Некоторые поклонники Ницше не отрицают, что он сумасшедший, но они говорят, что он сошел с ума потому, что чуждался людей, слишком долго жил в полном одиночестве и мыслил слишком быстро и лихорадочно. Эту нелепость подхватили все немецкие газеты, и между ними не нашлось ни одной, которая сумела бы разъяснить своим читателям, что сумасшествие никогда не бывает следствием одиночества и чрезмерной мозговой деятельности, но что, наоборот, стремление к одиночеству и непомерно быстрая умственная работа являются первоначальными признаками уже существующего помешательства,— словом, что упомянутая болтовня сторонников Ницше соответствует заявлению, будто бы человек схватил чахотку, потому что он много кашлял и харкал кровью.

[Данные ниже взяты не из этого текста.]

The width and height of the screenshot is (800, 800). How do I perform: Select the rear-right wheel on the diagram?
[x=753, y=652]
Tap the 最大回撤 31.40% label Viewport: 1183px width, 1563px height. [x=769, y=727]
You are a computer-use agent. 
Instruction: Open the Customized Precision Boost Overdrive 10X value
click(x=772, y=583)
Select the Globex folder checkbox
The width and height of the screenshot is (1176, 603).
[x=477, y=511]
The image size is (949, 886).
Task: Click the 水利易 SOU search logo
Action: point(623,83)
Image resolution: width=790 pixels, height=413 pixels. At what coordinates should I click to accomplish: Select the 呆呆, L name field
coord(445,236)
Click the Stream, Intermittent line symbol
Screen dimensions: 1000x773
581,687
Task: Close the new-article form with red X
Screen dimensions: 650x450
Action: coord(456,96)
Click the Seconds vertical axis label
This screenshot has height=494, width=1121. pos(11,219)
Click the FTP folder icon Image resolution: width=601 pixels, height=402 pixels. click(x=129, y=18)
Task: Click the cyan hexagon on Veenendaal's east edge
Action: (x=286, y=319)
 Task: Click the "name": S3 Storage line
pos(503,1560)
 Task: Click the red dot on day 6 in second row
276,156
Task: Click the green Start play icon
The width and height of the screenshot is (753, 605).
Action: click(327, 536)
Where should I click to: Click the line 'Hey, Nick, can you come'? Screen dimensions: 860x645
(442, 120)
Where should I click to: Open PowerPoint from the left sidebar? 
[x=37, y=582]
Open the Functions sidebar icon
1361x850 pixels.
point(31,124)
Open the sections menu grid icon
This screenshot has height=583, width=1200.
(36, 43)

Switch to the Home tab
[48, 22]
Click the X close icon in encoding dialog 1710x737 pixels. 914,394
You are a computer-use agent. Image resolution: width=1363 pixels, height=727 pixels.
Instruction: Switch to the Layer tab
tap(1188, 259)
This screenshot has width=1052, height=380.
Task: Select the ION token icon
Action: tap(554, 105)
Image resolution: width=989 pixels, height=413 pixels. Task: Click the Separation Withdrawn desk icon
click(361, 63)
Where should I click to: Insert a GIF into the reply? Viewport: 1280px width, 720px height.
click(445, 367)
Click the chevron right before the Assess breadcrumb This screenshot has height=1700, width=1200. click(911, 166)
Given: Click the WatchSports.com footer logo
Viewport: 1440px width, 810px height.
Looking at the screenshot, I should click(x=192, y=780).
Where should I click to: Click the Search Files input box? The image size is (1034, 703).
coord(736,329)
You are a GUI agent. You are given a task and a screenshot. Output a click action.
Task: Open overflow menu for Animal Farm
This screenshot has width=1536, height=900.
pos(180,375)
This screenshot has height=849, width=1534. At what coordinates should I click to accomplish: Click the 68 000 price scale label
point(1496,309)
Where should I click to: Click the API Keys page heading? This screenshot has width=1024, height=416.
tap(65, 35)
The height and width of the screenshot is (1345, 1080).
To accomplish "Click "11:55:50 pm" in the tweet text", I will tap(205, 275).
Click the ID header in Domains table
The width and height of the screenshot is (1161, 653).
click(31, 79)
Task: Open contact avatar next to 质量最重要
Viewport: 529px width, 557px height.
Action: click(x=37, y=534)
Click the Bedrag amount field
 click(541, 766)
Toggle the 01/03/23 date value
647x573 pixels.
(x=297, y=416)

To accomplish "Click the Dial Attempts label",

Биографы Ницше приводят поразительные примеры его «мизантропии». Так, когда на любимом его местечке в уединенной горной местности поставили скамейку и публика начала туда ходить, это местечко тотчас же ему опротивело, и он никогда больше туда не приходил. Что же касается лихорадочной быстроты его умственной работы, то это признак, всегда сопутствующий буйному помешательству. Вот что, например, говорит об этом Гризингер: «Ускоренное течение мысли при маниях составляет последствие большой легкости, с какой больной связывает представления: он говорит всякий вздор, декламирует, поет, кричит, пользуется всеми средствами выражения своих мыслей и чувств... То же ускоренное сочетание представлений встречается при известных формах помешательства и психической слабости с «активностью, вызванной галлюцинациями». Тут страдает логическая последовательность мысли, как у резонирующих помешанных и ипохондриков, или же бешеная смена представлений не подчиняется уже никакому закону, или же с лихорадочной поспешностью чередуются слова и звуки без всякого смысла... Так возникает безостановочная стремительная смена идей, в пестром бегстве уносящая все с собой. Последние указанные нами состояния встречаются преимущественно при бурном помешательстве, в начале которого часто обнаруживается повышенная живость ума. Известны случаи, когда верным признаком приближающегося приступа болезни было бы то обстоятельство, что больной становился остроумным».

Еще нагляднее говорит об этом Крафт-Эбинг: «Сознание наполняется чувством удовольствия, психического благополучия. Это чувство тут столь же мало вызывается внешними явлениями, как при противоположном состоянии у меланхолика — душевные стремления, и поэтому может иметь источником только внутреннюю органическую причину. Больной преисполнен чувства удовольствия и, выздоровев, говорит, что он никогда не чувствовал себя таким счастливым. Это самозарождающееся чувство удовольствия значительно усиливается... сознанием возможности более быстро составить себе представления... интенсивной окраской представлений и общим приятным состоянием, особенно в сфере мышечных ощущений... Вследствие этого временно повышается веселое настроение до состояния аффекта (шаловливость), выражающееся в соответственных движениях... пении, пляске, скакании... Больной говорит плавнее... Он быстрее все понимает и, вследствие ускоренной ассоциации идей, находит меткие выражения, становится остроумным, прибегает к иронии. Переполнение его сознания представлениями заставляет его болтать без умолку, и необычайно ускоренное течение мыслей, вследствие которого многие представления не могут быть выражены, производит впечатление отрывочности, недосказанности, уклонений в стороны. Он продолжает еще относиться критически к собственному состоянию и подтверждает это тем, что называет себя дураком, а дуракам-де все позволено... Больной не может нахвалиться своим здоровьем и приятным состоянием духа».